Todos nós conhecemos como começa o “Bandeirantes do Ar”, hino que nos acompanha desde a EPCAR. Alguns devem saber que este mesmo hino foi composto por um militar oriundo da tradicional Marinha do Brasil. No entanto, fazendo uma reflexão numa solitária corrida matinal, me dei conta de que esta frase deveria ser cultuada pela Aviação de Caça, e por isso me cocei para escrever algumas palavras ao Boletim da ABRA-PC.

O cadete da AFA dificilmente entende a função do ala. Na concepção dele, o ala, burro, deve apenas manter posição, em poucas missões de Formatura Básica. Não há nele, nem há com incutir isso, a percepção de que o ala presta apoio mútuo, e é aquele que compõe o elemento, unidade mínima de combate. Só começamos a perceber tal coisa, e sentir necessidade, no curso de Caça, formação que nos torna efetivos combatentes. No 2º/5º GAV sentimo-nos braço armado, e nos são forjados os sentimentos da necessidade de apoiarmos o líder, mesmo com o sacrifício da nossa vida.
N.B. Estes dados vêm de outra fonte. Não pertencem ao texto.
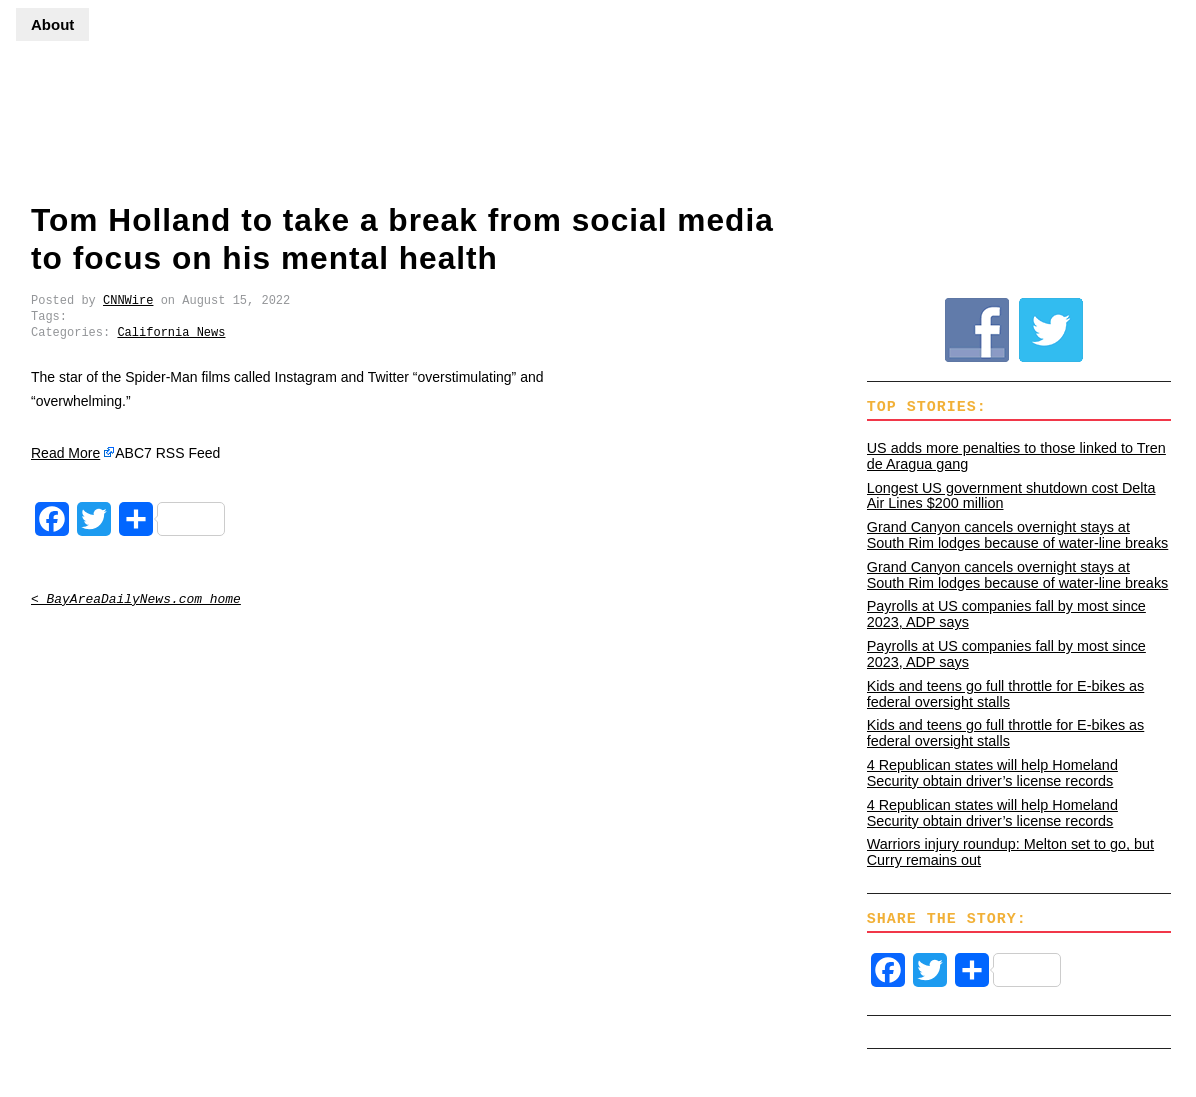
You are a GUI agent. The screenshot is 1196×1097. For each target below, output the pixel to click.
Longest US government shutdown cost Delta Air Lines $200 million (1011, 496)
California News (171, 332)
Ao prosseguirmos na nossa ascensão operacional vemos que o “ala burro” vai dando lugar ao perito guerreiro, que pensa e trabalha com maestria nas missões de combate, apoiando o líder como todo Ás gostaria. O foco muda. O ala é O amigo. Amigo de todas as horas. Não é a toa que falamos, com peito aberto: “O Zé é meu ala!”. O ala é o cara com quem nós podemos contar pra qualquer coisa. É o cara, que quando você olha pro lado, ele está lá. Pronto.
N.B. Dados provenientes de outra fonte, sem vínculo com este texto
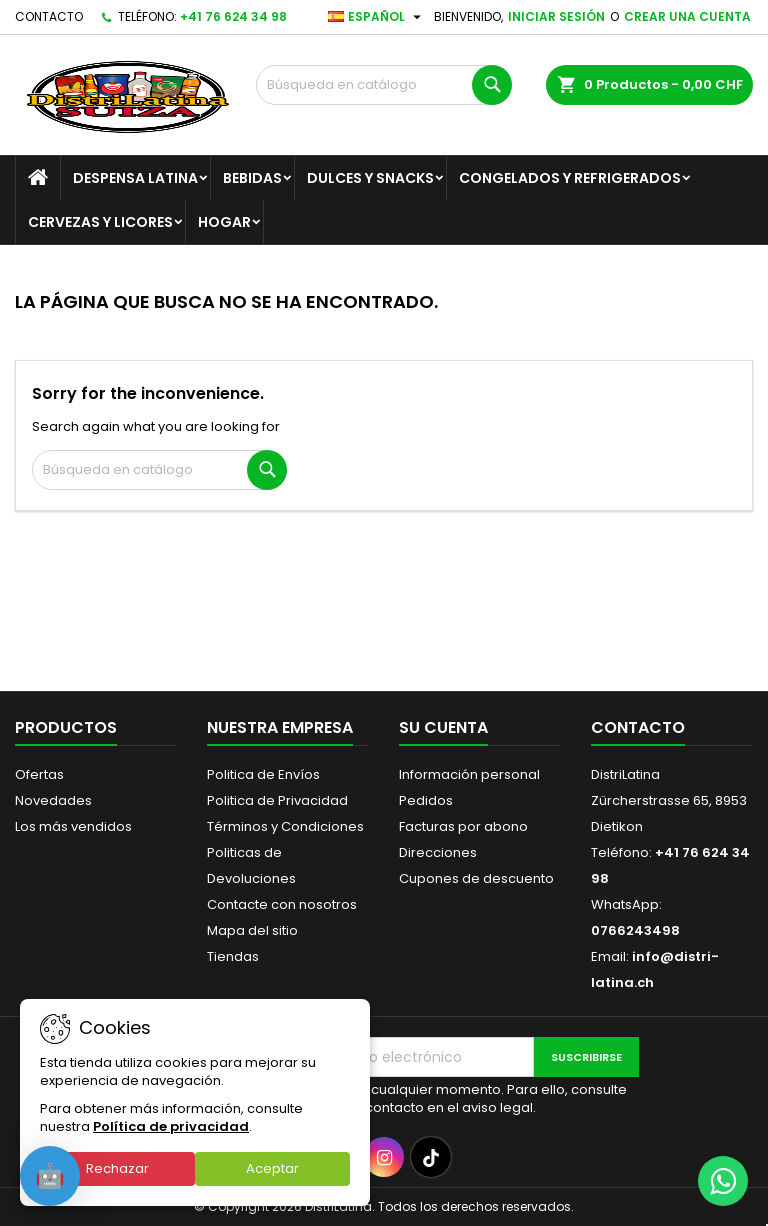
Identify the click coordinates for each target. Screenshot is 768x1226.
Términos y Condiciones (285, 826)
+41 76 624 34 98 (233, 16)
Não há dúvida de que ele é capaz, o líder sabe que ele vai dar conta do recado! O bom ala, o bom amigo.

E a Caça tem os nossos alas. Temos grandes amigos de turma, de infância, etc. Mas há aqueles que chamamos verdadeiramente de ala, que fortaleceram a grande amizade, baseada em lealdade, confiança, honestidade e respeito. Mais ainda, o ala pode ser mais antigo, pode ser da turma, pode ser mais moderno. Meus amigos são da Caça, e é isso tudo. Mas é, e sempre será, o amigo ao qual corremos quando precisamos, mesmo que não esteja mais na Caça. Porque sabemos que ele foi formado em uma escola, que forja o Ala dentro das mais rígidas exigências, numa escola única.
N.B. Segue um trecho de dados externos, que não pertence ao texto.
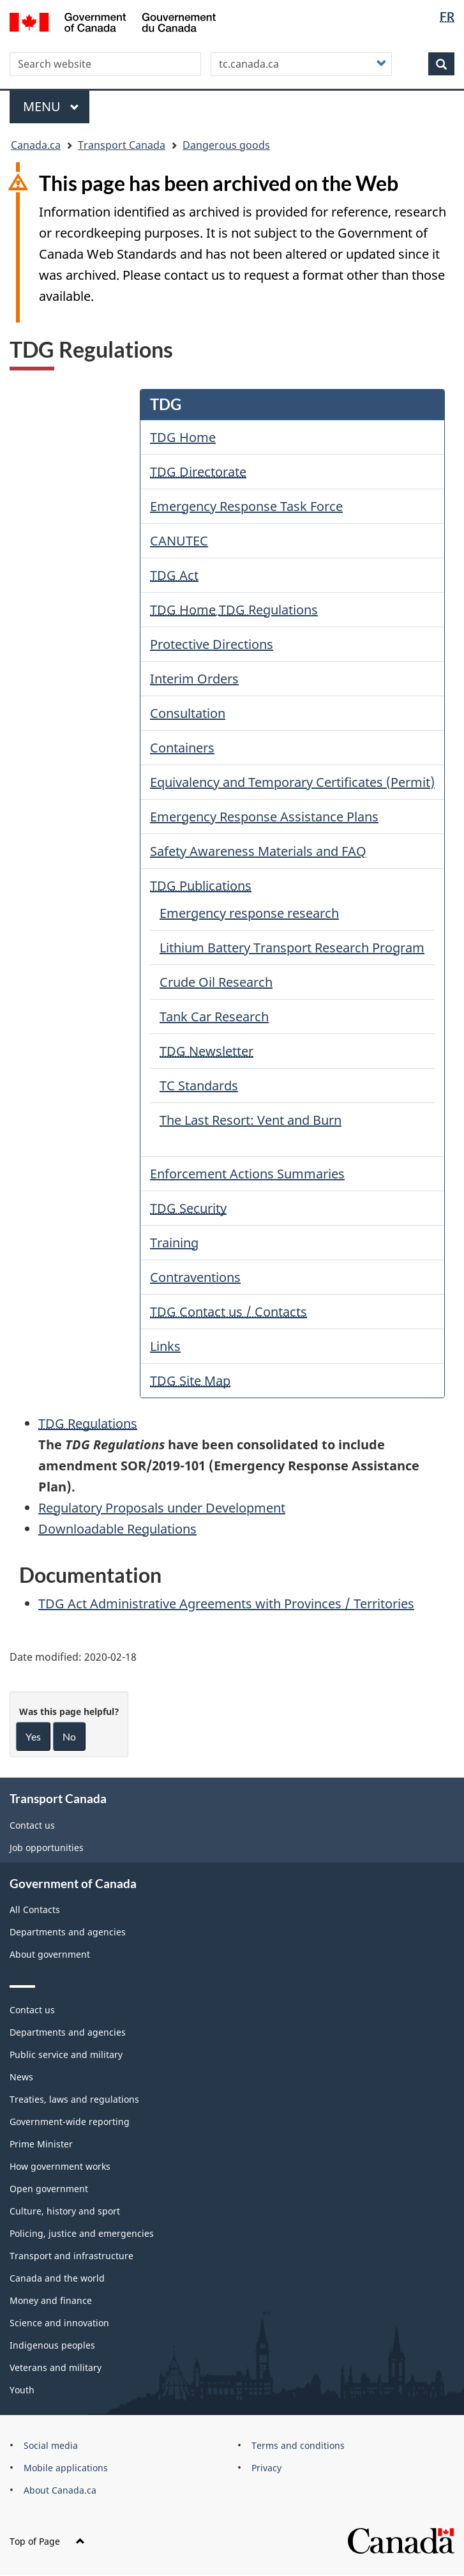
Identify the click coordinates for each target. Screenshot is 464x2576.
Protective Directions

Hoje agradeço à Caça. Agradeço pelos amigos que tenho. Meus alas. Alguns, já na reserva, nem pude voar com eles (honra de liderar o Cel. Duncan, que fique registrado), que são parte da Caça. Que leio e ouço suas histórias, aprendendo a cada dia. Outros me comandaram, me deram exemplos, os quais compartilho sempre que possível. Amigos, que encontramos nas aerovias, que também são nossos alas. Por isso agradeço à Caça, que me fez ala, e me deu os maiores alas. Meus amigos.

Por isso, volto a dizer, que certo é dizer “A Caça é um punhado de amigos, a vibrar e a vibrar de emoção.” Os amigos Caçadores, estão por toda parte do país. É só olhar para o lado, que você vai encontrar um ala!